* _DIRECTIONS_:
Copy the lines below exactly, starting at the line that contains "天眼查 (804, 1767)" and stopping after the last line, and include no other lines.

+++ EXERCISE INPUTS

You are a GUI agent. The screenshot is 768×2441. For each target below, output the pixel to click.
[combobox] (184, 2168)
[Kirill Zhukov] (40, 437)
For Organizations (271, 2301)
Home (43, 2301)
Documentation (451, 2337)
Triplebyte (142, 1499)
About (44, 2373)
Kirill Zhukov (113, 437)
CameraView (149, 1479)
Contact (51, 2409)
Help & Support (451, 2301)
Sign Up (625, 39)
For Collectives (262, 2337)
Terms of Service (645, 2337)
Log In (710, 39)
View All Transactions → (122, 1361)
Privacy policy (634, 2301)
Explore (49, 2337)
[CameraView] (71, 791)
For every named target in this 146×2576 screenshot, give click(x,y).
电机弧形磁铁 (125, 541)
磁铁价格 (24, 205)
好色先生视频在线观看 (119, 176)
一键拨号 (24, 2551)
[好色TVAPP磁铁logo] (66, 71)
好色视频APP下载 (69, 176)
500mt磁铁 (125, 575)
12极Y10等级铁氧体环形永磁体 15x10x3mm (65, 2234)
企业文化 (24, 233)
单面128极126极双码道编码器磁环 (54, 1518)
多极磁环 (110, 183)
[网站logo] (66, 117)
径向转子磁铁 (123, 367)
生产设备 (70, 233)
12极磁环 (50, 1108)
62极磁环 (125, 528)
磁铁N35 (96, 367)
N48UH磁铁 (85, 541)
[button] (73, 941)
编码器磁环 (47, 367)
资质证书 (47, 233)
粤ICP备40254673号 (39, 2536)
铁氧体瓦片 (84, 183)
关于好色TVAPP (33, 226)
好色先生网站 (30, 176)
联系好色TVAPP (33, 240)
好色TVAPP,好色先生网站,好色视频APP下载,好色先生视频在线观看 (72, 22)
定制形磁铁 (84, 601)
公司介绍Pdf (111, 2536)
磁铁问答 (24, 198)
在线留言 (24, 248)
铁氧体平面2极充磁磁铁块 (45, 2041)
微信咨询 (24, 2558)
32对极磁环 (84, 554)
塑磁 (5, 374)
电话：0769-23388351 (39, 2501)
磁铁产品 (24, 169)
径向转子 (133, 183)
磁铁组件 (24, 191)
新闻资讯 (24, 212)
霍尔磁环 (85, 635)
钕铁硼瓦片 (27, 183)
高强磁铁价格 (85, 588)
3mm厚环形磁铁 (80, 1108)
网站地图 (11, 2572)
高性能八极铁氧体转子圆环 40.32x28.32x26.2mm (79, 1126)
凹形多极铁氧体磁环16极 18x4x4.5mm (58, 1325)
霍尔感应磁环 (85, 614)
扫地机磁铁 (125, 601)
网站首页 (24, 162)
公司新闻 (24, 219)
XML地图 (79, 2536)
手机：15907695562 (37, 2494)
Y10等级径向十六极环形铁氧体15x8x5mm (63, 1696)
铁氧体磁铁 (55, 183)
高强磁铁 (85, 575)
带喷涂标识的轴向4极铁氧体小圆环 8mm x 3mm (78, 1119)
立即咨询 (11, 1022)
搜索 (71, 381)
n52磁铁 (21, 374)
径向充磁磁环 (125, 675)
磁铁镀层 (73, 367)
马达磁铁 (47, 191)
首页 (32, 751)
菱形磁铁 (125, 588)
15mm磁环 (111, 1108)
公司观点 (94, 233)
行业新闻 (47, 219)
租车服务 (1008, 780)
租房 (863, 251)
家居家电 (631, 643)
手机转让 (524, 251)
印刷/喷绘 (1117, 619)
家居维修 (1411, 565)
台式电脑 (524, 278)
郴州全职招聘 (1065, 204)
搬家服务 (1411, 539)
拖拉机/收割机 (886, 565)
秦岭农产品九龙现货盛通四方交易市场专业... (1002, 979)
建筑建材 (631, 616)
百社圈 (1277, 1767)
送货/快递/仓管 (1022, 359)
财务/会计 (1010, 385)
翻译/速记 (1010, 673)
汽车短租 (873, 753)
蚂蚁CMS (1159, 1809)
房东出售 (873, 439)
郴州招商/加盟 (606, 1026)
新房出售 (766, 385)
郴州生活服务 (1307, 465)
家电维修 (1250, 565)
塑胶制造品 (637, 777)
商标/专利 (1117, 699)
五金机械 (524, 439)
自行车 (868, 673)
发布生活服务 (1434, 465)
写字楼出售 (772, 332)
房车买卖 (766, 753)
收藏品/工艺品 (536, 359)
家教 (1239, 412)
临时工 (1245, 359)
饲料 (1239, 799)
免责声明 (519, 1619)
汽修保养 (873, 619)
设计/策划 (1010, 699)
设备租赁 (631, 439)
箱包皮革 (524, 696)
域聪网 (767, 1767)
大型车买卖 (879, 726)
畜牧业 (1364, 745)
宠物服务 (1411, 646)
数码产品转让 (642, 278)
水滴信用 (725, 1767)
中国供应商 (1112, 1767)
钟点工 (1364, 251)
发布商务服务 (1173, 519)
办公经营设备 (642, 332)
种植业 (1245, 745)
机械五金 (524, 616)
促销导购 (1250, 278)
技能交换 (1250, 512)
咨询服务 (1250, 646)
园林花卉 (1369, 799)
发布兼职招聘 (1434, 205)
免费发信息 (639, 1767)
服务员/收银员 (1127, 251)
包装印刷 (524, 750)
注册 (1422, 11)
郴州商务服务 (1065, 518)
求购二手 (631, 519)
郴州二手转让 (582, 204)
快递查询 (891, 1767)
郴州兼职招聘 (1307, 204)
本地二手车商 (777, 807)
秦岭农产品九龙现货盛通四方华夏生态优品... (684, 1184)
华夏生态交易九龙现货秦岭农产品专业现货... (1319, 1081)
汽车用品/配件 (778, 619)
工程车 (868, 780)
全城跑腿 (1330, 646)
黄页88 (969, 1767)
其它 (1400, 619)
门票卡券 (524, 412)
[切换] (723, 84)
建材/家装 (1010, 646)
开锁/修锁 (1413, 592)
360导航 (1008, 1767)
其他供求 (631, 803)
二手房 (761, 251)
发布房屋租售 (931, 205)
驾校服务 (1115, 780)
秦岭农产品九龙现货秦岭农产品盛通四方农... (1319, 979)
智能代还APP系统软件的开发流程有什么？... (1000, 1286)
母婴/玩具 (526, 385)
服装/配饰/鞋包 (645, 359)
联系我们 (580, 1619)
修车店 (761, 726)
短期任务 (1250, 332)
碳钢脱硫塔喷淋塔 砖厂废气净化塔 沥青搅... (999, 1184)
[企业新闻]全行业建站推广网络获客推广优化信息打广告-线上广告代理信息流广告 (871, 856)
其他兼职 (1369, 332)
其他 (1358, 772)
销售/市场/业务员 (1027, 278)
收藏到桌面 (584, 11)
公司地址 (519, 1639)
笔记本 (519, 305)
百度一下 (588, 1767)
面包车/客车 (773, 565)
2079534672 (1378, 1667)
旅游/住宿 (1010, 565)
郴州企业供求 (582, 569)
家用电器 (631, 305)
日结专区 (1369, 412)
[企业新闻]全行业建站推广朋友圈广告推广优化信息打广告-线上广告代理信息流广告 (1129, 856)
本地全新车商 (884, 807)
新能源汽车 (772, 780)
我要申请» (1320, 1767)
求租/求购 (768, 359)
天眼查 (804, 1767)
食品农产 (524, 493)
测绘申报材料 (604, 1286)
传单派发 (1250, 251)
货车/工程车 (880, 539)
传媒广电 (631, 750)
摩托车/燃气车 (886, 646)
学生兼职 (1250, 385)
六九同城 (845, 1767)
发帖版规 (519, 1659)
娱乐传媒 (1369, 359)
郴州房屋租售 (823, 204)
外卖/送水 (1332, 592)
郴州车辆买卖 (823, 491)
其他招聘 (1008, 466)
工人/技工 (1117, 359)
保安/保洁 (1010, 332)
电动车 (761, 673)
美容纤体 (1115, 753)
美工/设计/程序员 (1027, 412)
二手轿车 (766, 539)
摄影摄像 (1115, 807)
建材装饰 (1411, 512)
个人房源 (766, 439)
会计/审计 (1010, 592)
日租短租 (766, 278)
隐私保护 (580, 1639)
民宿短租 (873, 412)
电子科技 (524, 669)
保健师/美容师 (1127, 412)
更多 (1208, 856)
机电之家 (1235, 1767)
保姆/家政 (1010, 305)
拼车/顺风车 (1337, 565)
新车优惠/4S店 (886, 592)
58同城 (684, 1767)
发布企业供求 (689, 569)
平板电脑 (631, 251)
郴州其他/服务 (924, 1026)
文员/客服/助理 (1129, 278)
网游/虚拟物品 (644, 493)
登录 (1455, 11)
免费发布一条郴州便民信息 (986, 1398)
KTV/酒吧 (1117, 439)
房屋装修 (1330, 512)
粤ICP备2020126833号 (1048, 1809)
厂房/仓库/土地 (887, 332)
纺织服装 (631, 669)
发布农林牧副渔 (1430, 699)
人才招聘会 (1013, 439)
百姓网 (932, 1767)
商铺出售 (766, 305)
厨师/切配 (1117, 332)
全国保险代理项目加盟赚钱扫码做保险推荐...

++++++

* _TASK SOLUTION_:
天眼查 (804, 1767)
食品农产 (524, 493)
测绘申报材料 (604, 1286)
传单派发 (1250, 251)
货车/工程车 (880, 539)
传媒广电 (631, 750)
摩托车/燃气车 (886, 646)
学生兼职 (1250, 385)
六九同城 (845, 1767)
发帖版规 (519, 1659)
娱乐传媒 (1369, 359)
郴州房屋租售 (823, 204)
外卖/送水 (1332, 592)
郴州车辆买卖 (823, 491)
其他招聘 (1008, 466)
工人/技工 (1117, 359)
保安/保洁 (1010, 332)
电动车 (761, 673)
美容纤体 (1115, 753)
美工/设计/程序员 (1027, 412)
二手轿车 (766, 539)
摄影摄像 (1115, 807)
建材装饰 (1411, 512)
个人房源 (766, 439)
会计/审计 (1010, 592)
日租短租 (766, 278)
隐私保护 (580, 1639)
民宿短租 (873, 412)
电子科技 (524, 669)
保健师/美容师 (1127, 412)
更多 (1208, 856)
机电之家 (1235, 1767)
保姆/家政 (1010, 305)
拼车/顺风车 (1337, 565)
新车优惠/4S店 (886, 592)
58同城 (684, 1767)
发布企业供求 (689, 569)
平板电脑 (631, 251)
郴州其他/服务 (924, 1026)
文员/客服/助理 (1129, 278)
网游/虚拟物品 (644, 493)
登录 (1455, 11)
免费发布一条郴州便民信息 (986, 1398)
KTV/酒吧 (1117, 439)
房屋装修 (1330, 512)
粤ICP备2020126833号 (1048, 1809)
厂房/仓库/土地 (887, 332)
纺织服装 (631, 669)
发布农林牧副渔 (1430, 699)
人才招聘会 (1013, 439)
百姓网 (932, 1767)
商铺出售 (766, 305)
厨师/切配 (1117, 332)
全国保险代理项目加盟赚钱扫码做保险推荐...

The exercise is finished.